Zaczęło się niewinnie, jak zwykła określać początki projektu moja żona (o niej samej opowiem nieco później, poświęcając jej godny, oddzielny kawałek papieru). Zawsze chciałem zrobić „coś swojego”, „coś dla siebie”, nie precyzując idei, zacząłem zatem wrzucać fotki na Instagram. Stworzyłem tam profil, bo rozpierała mnie ojcowska duma. Modny byłem też chyba od zawsze. Jakoś to pasowało. Uznałem, że na początek może być, i uruchomiłem konto. Najpierw zamieszczałem tam pojedyncze zdjęcia z siłowni czy też w eleganckim wydaniu, w ubraniach, w których chodziłem do pracy. Trafiały się jakieś lajki, komentarze. Normalny Instagram. Nie wiem dokładnie kiedy, ale niespodziewanie zacząłem zyskiwać grono followersów, coraz większe i większe. Już nie tylko znajomych. Okazało się, że normalność to w social mediach towar deficytowy, a normalny, tyle że nieźle ubrany, mający rodzinę facet to wcale nie taka powszedniość. Dziwne…

W którymś momencie posypały się mejle i telefony z propozycjami współpracy, zaprezentowania idei świadomego ojcostwa i próby wypromowania roli ojca w życiu dziecka. Fajnie. Pomysły wyewoluowały w stronę, której kompletnie nie przewidywałem, nigdy bowiem nie studiowałem marketingu i nie miałem pojęcia, że oto właśnie tworzę „projekt”. Tym bardziej nie spodziewałem się, że napiszę o tym książkę.

Jestem doktorem nauk społecznych, wykształciuchem, wykładowcą akademickim.
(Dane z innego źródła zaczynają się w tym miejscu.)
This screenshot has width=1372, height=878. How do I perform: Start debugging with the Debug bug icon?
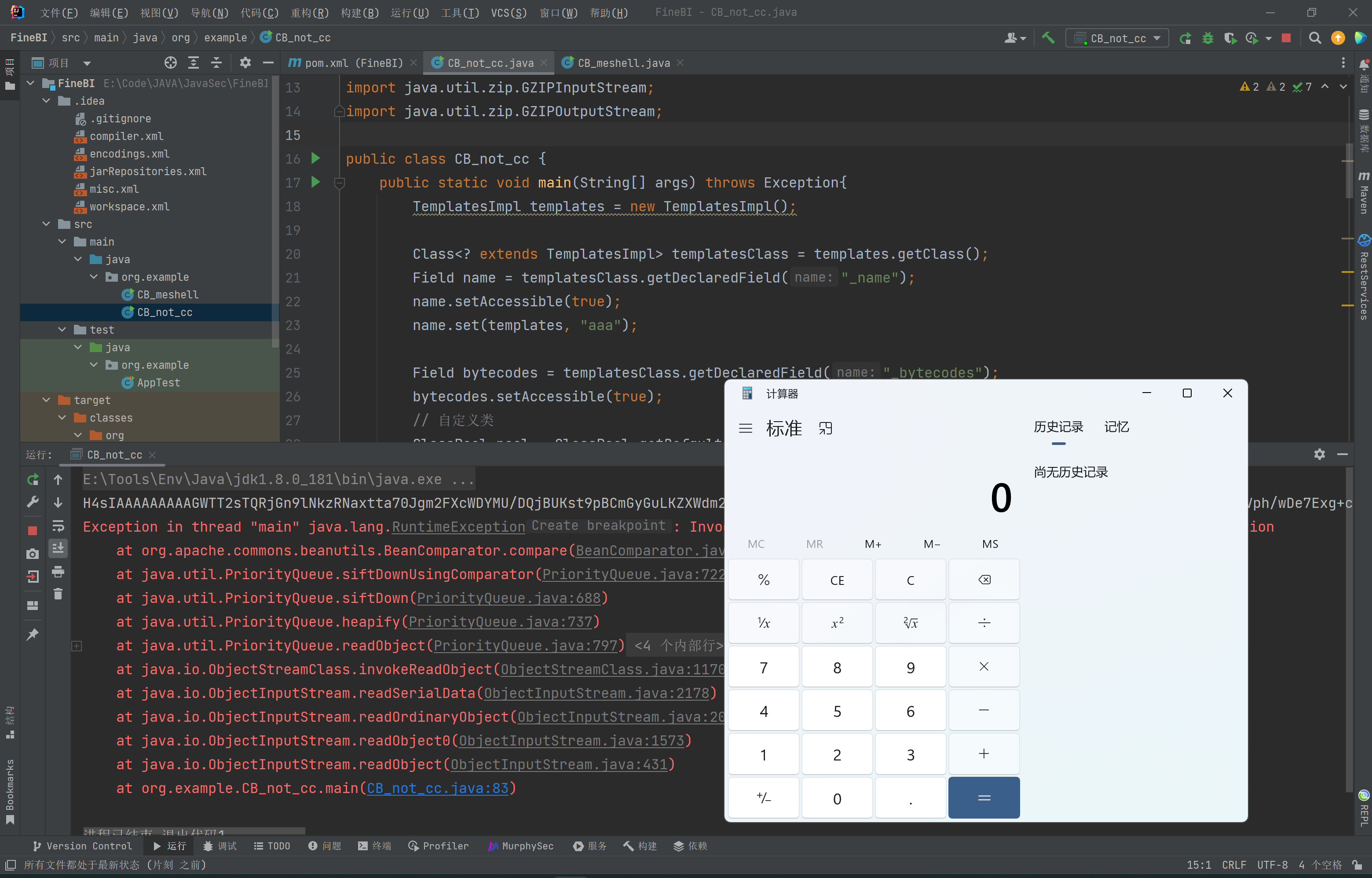point(1207,38)
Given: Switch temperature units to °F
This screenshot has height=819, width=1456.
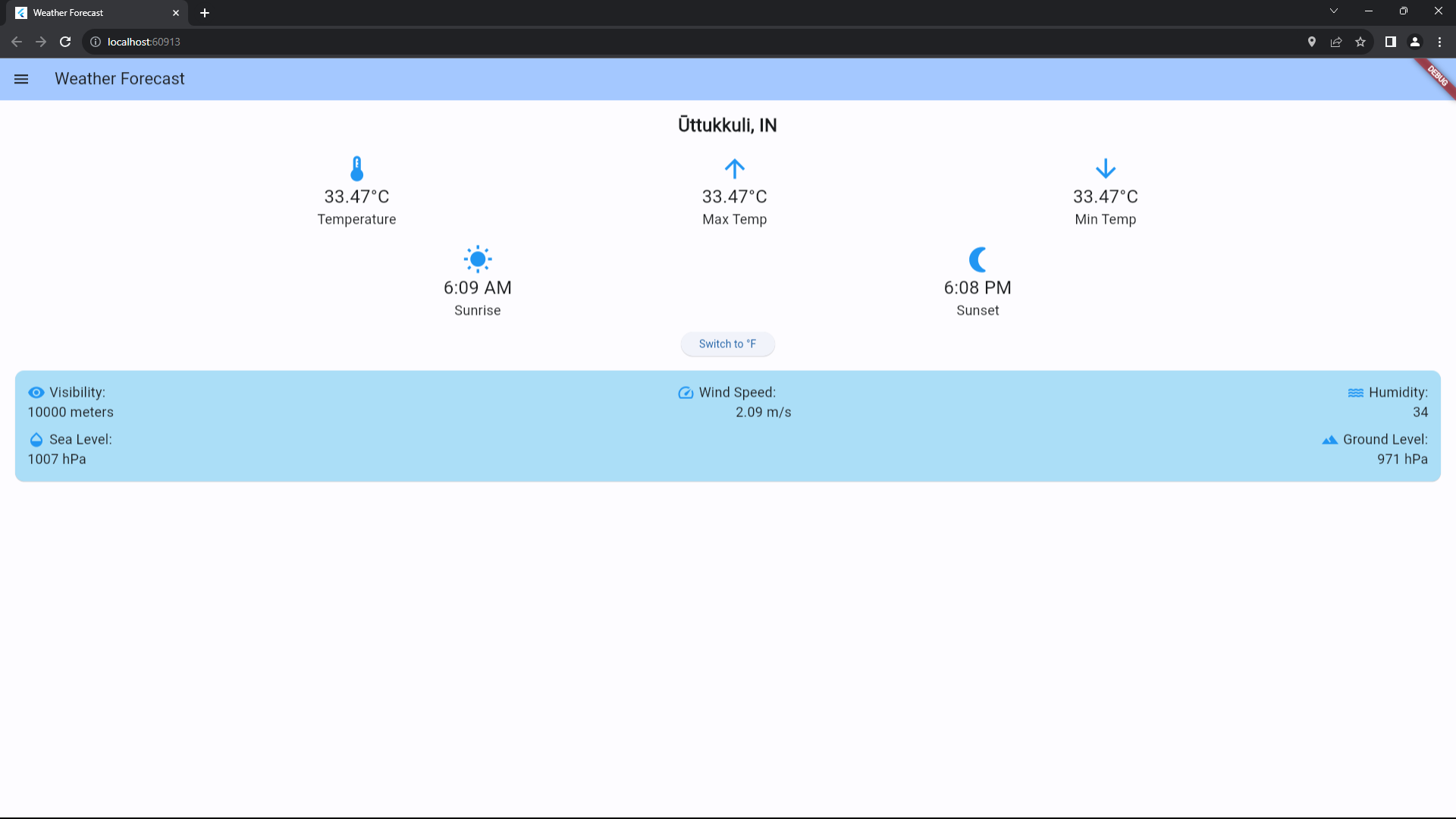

Interesuję się sportem, zwłaszcza piłką nożną. Rodzina, znajomi, jeden brat, kilka złych doświadczeń na koncie, niespełnione marzenia (m.in. o byciu piłkarzem) i dobre wspomnienia, w tym dużo z dzieciństwa. Zadziwiające, jak wiele pamięta się z tego okresu, prawda?

A dlaczego projekt Modny Tata?

Jego założeniem jest przedstawienie nowoczesnego mężczyzny, taty i męża. To po prostu projekt wynikający z moich bezpośrednich doświadczeń. Przede wszystkim z założenia, że świat, który nas otacza, marginalizuje rolę ojca, pozostawiając go w cieniu. Gloryfikowanie macierzyństwa, nawiasem mówiąc ze wszech miar słuszne, nabrało obecnie innego wymiaru. Oczekiwania, jakim musi sprostać kobieta, są dużo większe niż wymagania wobec mężczyzny. Pytanie: czy słusznie?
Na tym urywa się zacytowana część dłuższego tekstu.